4.5. Compiled code is not the only way Lean evaluates
lean-bench measures compiled-code wall time, full stop (see
Advanced).
It does not measure:
-
#eval— runs in the elaborator, not native code, and can be much slower than the compiled equivalent on numeric work. -
decide/Decidablereduction at type-check time — uses the kernel reducer, which is slower still and has very different cost-per-step characteristics from compiled code. -
reduce/simp— symbolic, not computational. The cost model is "size of the term, number of rewrites" rather than "wall-clock time of a compiled function". -
kernel typechecking — has its own performance regime, dominated by definitional unfolding rather than by the algorithm.
Two consequences.

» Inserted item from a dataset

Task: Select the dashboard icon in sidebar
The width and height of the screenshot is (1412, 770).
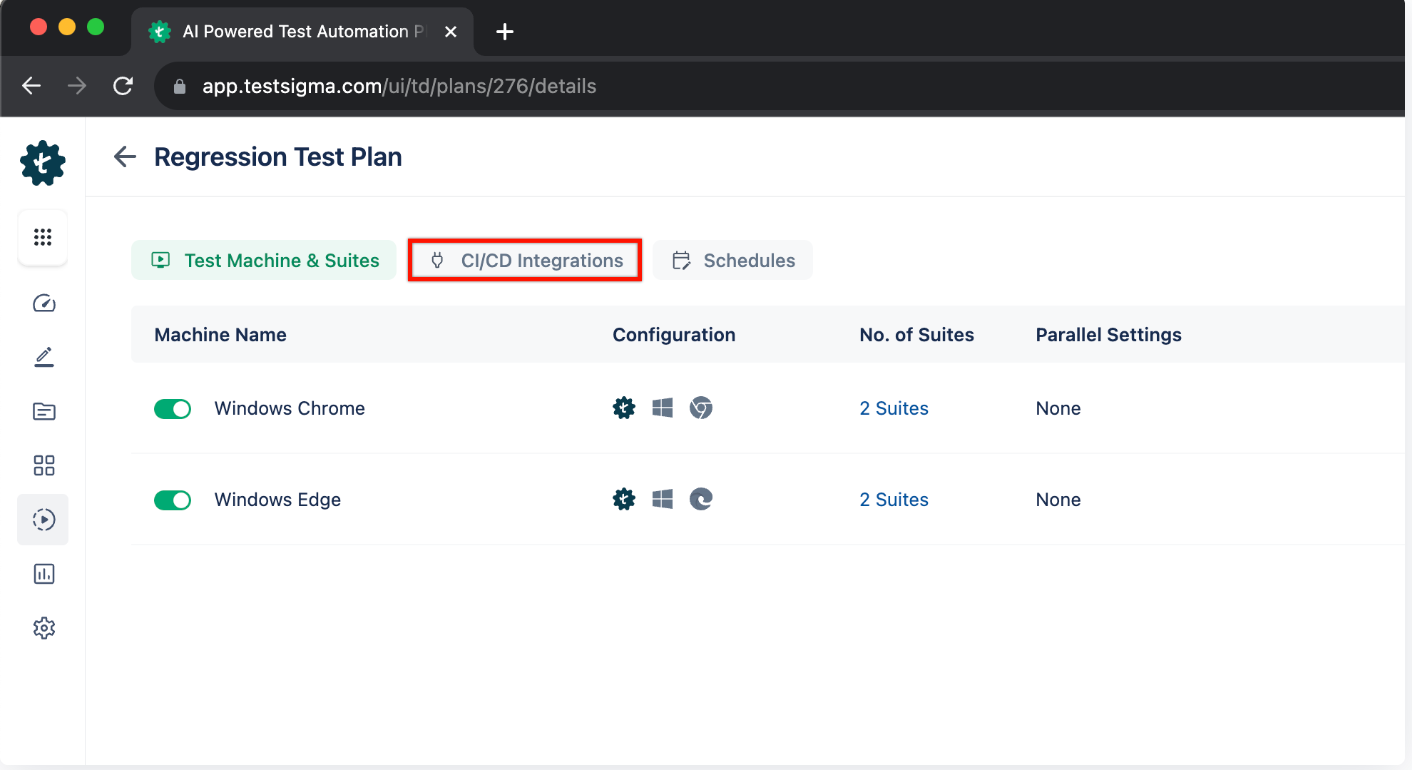Action: pyautogui.click(x=43, y=303)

First, you cannot use #eval (or a tactic that
calls into the elaborator) as a sanity check that your benchmark
is fast enough. Compile it, run it, look at
lean-bench list / verify. Second, performance regressions
visible in simp or decide aren't the same regressions a
compiled-code benchmark catches — these are distinct phenomena
and need distinct tooling. If you're chasing a compile-time
slowdown, you want kernel- or elaborator-level tracing rather
than a lean-bench row.
The corollary: a function being benchmarked must compile.
noncomputable defs, defs that depend on Classical.choice, and
proofs-as-programs (PSigma.fst-style extraction from
non-decidable existentials) won't be measurable. The failure
surfaces when building or running the compiled benchmark, not
during setup_benchmark elaboration.